Another important difference is the appliance of different statistical procedures and interpretation of statistical significance. In case of laboratory results, a statistically significant difference does not mean a clinical significance all the time. Biological variations and/or RCVs are now the important criteria of effect size to test the clinical significance (26). In our study, we used standard deviation Z test to compare the subgroups, and RCVs to compare our RIs with those of the manufacturer. We saw that manufacturer RIs should be tested before applying it. Another important point is that the percent difference between LRLs for TSH was 51.2%, a difference smaller than RCV. But when we use the manufacturer provided interval of 0.27-4.20 mIU/L, patients having low TSH values < 0.41 mIU/L seems to be misdiagnosed as normal. The important question, is a 51.2% difference of TSH LRL, clinically significant? Thus, apart from establishing accurate RIs, the clinician should be informed about the RCV of the analyte to decide about any change in patient’s status in two consecutive measurements. This approach may soon replace the classic RI assessment. For many analytes like TSH, CVİ is far more smaller than CVG. For such analytes, two consecutive results from a subject may be within the population-based RI but may not necessarily indicate a normal thyroid function (27).

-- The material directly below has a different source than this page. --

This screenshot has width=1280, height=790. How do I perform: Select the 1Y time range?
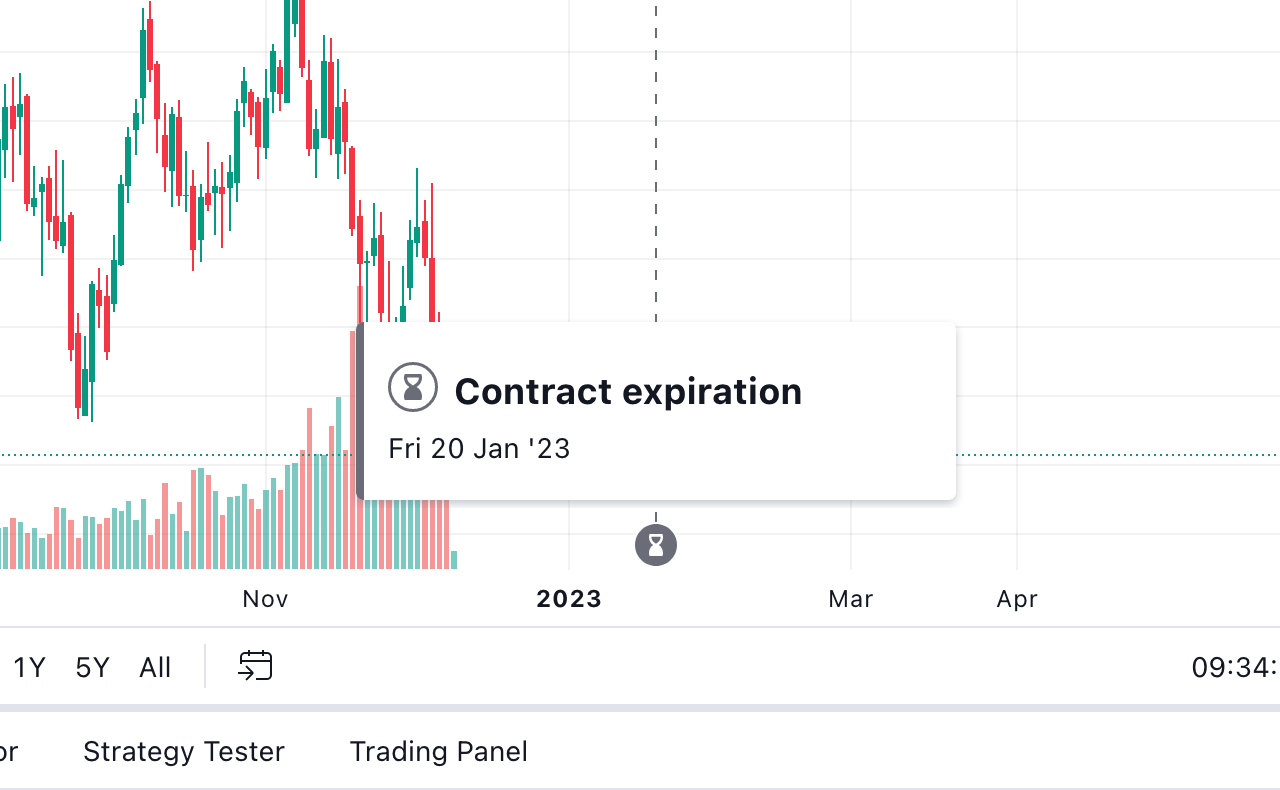(29, 667)
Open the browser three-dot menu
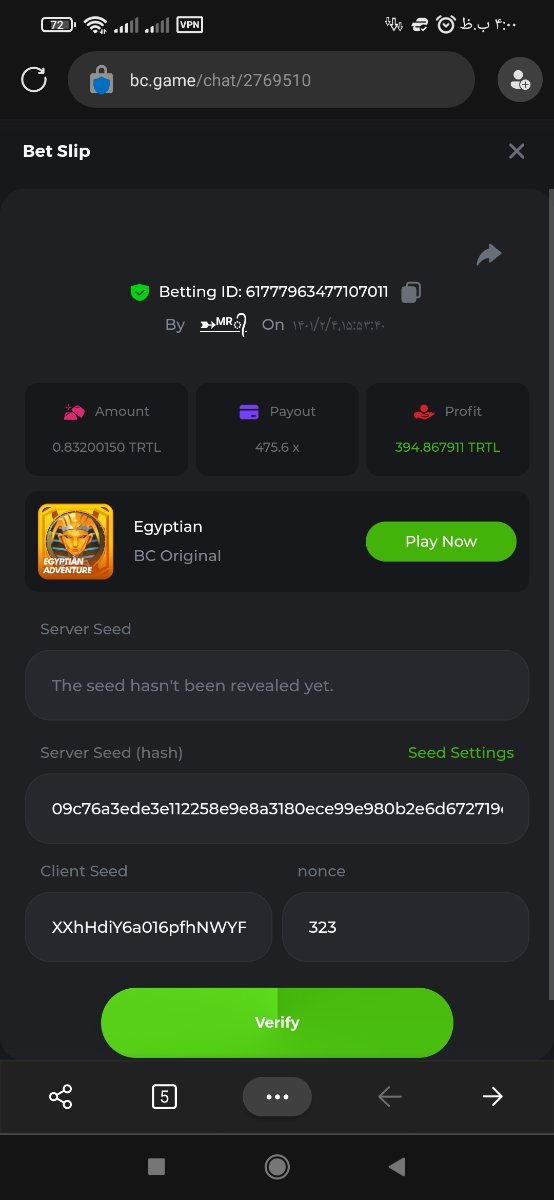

In our study TSH values decreased with age, a pattern showing iodine deficiency. There are several studies in literature confirming this relationship (28,29). Maintenance of an iodine deficiency programme improved this deficiency status of Turkish people, remarkably at city centers (30). In a recent study in 2014, Istanbul was stil found mildly iodine deficient (31). According to Van de Ven et al., an inverse relationship between TSH and age is usually observed in populations with a history of iodine deficiency (32). From a pathophysiological point of view, a chronic mild to moderate iodine deficiency makes chronic TSH stimulation causing functional thyroid autonomy. This situation in the elderly is a long-term index reflecting mild to moderate iodine deficiency lasting decades, more than actual iodine status. Reference interval width (RIW) is a useful measure to assess the different impact on normal values. In our study we also observed that TSH RIW values of age subgroups got wider progressively by aging; this may be another index of long-term iodine deficiency in Turkish population.
Indirect method is a satisfactory and recommended way of establishing population based RIs, with a large set of data covering the variability of the population. Differences should be compared with RCVs to decide whether they are clinically significant or not. Besides RIs, laboratories should inform clinicians about RCV of analytes for a better interpretation.